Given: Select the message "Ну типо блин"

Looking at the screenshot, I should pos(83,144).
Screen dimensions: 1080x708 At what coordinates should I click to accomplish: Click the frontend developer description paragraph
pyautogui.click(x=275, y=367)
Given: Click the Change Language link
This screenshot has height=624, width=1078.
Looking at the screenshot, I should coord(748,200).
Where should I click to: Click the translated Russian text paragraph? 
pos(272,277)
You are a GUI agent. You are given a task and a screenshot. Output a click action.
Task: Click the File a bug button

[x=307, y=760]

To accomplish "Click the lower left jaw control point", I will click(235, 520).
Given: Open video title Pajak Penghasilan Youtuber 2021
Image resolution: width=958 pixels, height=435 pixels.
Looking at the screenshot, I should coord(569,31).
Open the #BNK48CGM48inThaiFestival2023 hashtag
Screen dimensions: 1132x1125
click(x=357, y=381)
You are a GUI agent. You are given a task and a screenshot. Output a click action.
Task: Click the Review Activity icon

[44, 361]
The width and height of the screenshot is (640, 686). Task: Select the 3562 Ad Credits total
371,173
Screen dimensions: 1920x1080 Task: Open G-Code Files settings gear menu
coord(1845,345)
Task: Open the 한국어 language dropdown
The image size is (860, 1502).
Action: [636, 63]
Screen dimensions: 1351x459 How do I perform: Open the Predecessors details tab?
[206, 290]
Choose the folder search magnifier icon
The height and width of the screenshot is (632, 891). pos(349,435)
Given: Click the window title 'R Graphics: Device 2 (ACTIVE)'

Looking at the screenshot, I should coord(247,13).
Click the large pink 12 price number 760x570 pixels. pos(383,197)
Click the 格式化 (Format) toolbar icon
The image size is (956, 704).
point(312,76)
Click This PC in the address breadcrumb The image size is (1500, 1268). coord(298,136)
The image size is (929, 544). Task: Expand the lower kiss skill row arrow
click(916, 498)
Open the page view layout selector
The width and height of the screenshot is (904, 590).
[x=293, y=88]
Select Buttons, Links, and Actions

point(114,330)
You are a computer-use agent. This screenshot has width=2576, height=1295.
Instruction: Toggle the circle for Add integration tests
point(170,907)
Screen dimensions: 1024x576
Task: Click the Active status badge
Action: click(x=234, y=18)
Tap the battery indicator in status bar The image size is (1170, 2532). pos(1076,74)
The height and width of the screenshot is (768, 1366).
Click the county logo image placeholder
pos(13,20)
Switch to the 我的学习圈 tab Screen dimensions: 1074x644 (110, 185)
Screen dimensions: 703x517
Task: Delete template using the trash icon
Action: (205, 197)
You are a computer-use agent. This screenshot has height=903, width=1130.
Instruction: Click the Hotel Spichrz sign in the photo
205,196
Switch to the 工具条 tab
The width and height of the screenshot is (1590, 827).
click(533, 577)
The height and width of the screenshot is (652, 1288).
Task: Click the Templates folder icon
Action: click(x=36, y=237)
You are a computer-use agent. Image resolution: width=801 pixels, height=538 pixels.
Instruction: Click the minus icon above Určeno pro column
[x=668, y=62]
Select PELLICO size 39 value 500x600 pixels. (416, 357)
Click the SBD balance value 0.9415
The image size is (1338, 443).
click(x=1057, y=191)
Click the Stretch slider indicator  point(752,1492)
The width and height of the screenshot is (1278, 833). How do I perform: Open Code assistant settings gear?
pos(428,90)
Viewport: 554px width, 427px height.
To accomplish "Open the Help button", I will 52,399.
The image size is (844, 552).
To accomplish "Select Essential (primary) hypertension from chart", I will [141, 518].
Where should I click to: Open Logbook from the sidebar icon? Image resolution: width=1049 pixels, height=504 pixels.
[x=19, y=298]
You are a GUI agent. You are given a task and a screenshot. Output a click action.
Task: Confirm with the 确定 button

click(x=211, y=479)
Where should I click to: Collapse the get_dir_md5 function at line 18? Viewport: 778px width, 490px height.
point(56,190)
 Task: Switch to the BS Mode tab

+===+

Task: Copy down every line of the entries containing the word "will".

Response area:
To accomplish "Click the lower left jaw control point", I will click(235, 520).
To accomplish "Open the Help button", I will 52,399.
To accomplish "Select Essential (primary) hypertension from chart", I will [141, 518].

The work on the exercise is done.